■ **Work to complete**: Nothing in the records may change. Print them all again.

**** Available data

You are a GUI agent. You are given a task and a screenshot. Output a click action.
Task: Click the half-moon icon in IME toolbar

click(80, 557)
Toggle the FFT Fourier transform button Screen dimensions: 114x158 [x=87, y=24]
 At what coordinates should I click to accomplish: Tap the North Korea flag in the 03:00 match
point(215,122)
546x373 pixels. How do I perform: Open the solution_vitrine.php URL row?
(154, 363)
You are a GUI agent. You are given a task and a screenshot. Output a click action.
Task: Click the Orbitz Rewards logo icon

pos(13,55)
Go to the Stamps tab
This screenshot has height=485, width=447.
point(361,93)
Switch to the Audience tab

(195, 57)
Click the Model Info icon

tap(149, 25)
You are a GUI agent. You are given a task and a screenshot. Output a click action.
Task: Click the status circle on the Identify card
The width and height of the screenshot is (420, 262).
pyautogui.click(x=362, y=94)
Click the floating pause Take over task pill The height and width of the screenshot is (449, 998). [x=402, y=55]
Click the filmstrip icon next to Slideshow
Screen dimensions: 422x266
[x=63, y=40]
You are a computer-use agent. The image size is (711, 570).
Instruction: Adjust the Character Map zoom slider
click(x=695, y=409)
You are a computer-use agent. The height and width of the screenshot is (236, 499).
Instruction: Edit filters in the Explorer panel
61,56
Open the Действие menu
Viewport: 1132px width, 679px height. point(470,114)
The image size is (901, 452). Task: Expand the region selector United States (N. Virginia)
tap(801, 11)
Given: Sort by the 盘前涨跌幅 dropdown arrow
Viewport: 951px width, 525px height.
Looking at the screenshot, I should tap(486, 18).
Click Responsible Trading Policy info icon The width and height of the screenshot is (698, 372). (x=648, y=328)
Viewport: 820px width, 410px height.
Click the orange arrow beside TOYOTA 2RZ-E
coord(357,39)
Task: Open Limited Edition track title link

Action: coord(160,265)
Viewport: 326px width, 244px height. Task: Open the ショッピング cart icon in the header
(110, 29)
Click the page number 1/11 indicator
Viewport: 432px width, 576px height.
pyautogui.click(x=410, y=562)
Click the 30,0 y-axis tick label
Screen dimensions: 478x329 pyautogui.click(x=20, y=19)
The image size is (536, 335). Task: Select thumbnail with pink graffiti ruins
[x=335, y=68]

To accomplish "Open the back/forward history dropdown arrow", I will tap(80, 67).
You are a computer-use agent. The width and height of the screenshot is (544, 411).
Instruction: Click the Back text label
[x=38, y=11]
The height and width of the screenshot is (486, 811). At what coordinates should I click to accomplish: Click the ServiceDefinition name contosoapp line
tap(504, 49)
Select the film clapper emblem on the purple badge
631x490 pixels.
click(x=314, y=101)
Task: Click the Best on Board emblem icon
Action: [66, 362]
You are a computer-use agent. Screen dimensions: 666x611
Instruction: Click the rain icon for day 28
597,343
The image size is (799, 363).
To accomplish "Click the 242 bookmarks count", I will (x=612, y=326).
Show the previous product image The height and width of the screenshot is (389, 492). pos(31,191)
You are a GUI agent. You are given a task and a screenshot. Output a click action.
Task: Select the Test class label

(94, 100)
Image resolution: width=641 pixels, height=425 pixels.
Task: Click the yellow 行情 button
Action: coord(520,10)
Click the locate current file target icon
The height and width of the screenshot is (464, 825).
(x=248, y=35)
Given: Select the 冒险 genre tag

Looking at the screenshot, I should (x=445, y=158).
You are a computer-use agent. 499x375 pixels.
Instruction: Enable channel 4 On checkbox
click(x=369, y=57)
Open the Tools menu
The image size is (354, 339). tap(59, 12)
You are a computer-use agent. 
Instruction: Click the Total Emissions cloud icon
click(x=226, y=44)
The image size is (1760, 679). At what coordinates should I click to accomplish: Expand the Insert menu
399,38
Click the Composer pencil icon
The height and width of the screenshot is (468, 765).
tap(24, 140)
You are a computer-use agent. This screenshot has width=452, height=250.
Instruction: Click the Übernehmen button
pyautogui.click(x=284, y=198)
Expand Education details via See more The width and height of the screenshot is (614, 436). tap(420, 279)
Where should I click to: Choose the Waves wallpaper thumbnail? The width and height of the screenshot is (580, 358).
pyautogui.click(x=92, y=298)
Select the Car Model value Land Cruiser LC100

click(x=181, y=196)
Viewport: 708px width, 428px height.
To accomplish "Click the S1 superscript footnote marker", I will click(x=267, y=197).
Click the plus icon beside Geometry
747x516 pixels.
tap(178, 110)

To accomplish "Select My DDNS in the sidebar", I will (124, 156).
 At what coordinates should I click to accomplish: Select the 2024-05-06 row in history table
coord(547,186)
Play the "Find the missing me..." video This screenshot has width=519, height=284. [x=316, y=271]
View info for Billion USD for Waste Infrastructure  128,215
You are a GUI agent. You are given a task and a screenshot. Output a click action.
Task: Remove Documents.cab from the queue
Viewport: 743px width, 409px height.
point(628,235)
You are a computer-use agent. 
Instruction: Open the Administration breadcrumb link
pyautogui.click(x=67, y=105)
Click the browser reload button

********

■ **Exercise response**:
You are a GUI agent. You are given a task and a screenshot. Output a click action.
Task: Click the half-moon icon in IME toolbar

click(80, 557)
Toggle the FFT Fourier transform button Screen dimensions: 114x158 [x=87, y=24]
 At what coordinates should I click to accomplish: Tap the North Korea flag in the 03:00 match
point(215,122)
546x373 pixels. How do I perform: Open the solution_vitrine.php URL row?
(154, 363)
You are a GUI agent. You are given a task and a screenshot. Output a click action.
Task: Click the Orbitz Rewards logo icon

pos(13,55)
Go to the Stamps tab
This screenshot has height=485, width=447.
point(361,93)
Switch to the Audience tab

(195, 57)
Click the Model Info icon

tap(149, 25)
You are a GUI agent. You are given a task and a screenshot. Output a click action.
Task: Click the status circle on the Identify card
The width and height of the screenshot is (420, 262).
pyautogui.click(x=362, y=94)
Click the floating pause Take over task pill The height and width of the screenshot is (449, 998). [x=402, y=55]
Click the filmstrip icon next to Slideshow
Screen dimensions: 422x266
[x=63, y=40]
You are a computer-use agent. The image size is (711, 570).
Instruction: Adjust the Character Map zoom slider
click(x=695, y=409)
You are a computer-use agent. The height and width of the screenshot is (236, 499).
Instruction: Edit filters in the Explorer panel
61,56
Open the Действие menu
Viewport: 1132px width, 679px height. point(470,114)
The image size is (901, 452). Task: Expand the region selector United States (N. Virginia)
tap(801, 11)
Given: Sort by the 盘前涨跌幅 dropdown arrow
Viewport: 951px width, 525px height.
Looking at the screenshot, I should tap(486, 18).
Click Responsible Trading Policy info icon The width and height of the screenshot is (698, 372). (x=648, y=328)
Viewport: 820px width, 410px height.
Click the orange arrow beside TOYOTA 2RZ-E
coord(357,39)
Task: Open Limited Edition track title link

Action: coord(160,265)
Viewport: 326px width, 244px height. Task: Open the ショッピング cart icon in the header
(110, 29)
Click the page number 1/11 indicator
Viewport: 432px width, 576px height.
pyautogui.click(x=410, y=562)
Click the 30,0 y-axis tick label
Screen dimensions: 478x329 pyautogui.click(x=20, y=19)
The image size is (536, 335). Task: Select thumbnail with pink graffiti ruins
[x=335, y=68]

To accomplish "Open the back/forward history dropdown arrow", I will tap(80, 67).
You are a computer-use agent. The width and height of the screenshot is (544, 411).
Instruction: Click the Back text label
[x=38, y=11]
The height and width of the screenshot is (486, 811). At what coordinates should I click to accomplish: Click the ServiceDefinition name contosoapp line
tap(504, 49)
Select the film clapper emblem on the purple badge
631x490 pixels.
click(x=314, y=101)
Task: Click the Best on Board emblem icon
Action: [66, 362]
You are a computer-use agent. Screen dimensions: 666x611
Instruction: Click the rain icon for day 28
597,343
The image size is (799, 363).
To accomplish "Click the 242 bookmarks count", I will (x=612, y=326).
Show the previous product image The height and width of the screenshot is (389, 492). pos(31,191)
You are a GUI agent. You are given a task and a screenshot. Output a click action.
Task: Select the Test class label

(94, 100)
Image resolution: width=641 pixels, height=425 pixels.
Task: Click the yellow 行情 button
Action: coord(520,10)
Click the locate current file target icon
The height and width of the screenshot is (464, 825).
(x=248, y=35)
Given: Select the 冒险 genre tag

Looking at the screenshot, I should (x=445, y=158).
You are a computer-use agent. 499x375 pixels.
Instruction: Enable channel 4 On checkbox
click(x=369, y=57)
Open the Tools menu
The image size is (354, 339). tap(59, 12)
You are a computer-use agent. 
Instruction: Click the Total Emissions cloud icon
click(x=226, y=44)
The image size is (1760, 679). At what coordinates should I click to accomplish: Expand the Insert menu
399,38
Click the Composer pencil icon
The height and width of the screenshot is (468, 765).
tap(24, 140)
You are a computer-use agent. This screenshot has width=452, height=250.
Instruction: Click the Übernehmen button
pyautogui.click(x=284, y=198)
Expand Education details via See more The width and height of the screenshot is (614, 436). tap(420, 279)
Where should I click to: Choose the Waves wallpaper thumbnail? The width and height of the screenshot is (580, 358).
pyautogui.click(x=92, y=298)
Select the Car Model value Land Cruiser LC100

click(x=181, y=196)
Viewport: 708px width, 428px height.
To accomplish "Click the S1 superscript footnote marker", I will click(x=267, y=197).
Click the plus icon beside Geometry
747x516 pixels.
tap(178, 110)

To accomplish "Select My DDNS in the sidebar", I will (124, 156).
 At what coordinates should I click to accomplish: Select the 2024-05-06 row in history table
coord(547,186)
Play the "Find the missing me..." video This screenshot has width=519, height=284. [x=316, y=271]
View info for Billion USD for Waste Infrastructure  128,215
You are a GUI agent. You are given a task and a screenshot. Output a click action.
Task: Remove Documents.cab from the queue
Viewport: 743px width, 409px height.
point(628,235)
You are a computer-use agent. 
Instruction: Open the Administration breadcrumb link
pyautogui.click(x=67, y=105)
Click the browser reload button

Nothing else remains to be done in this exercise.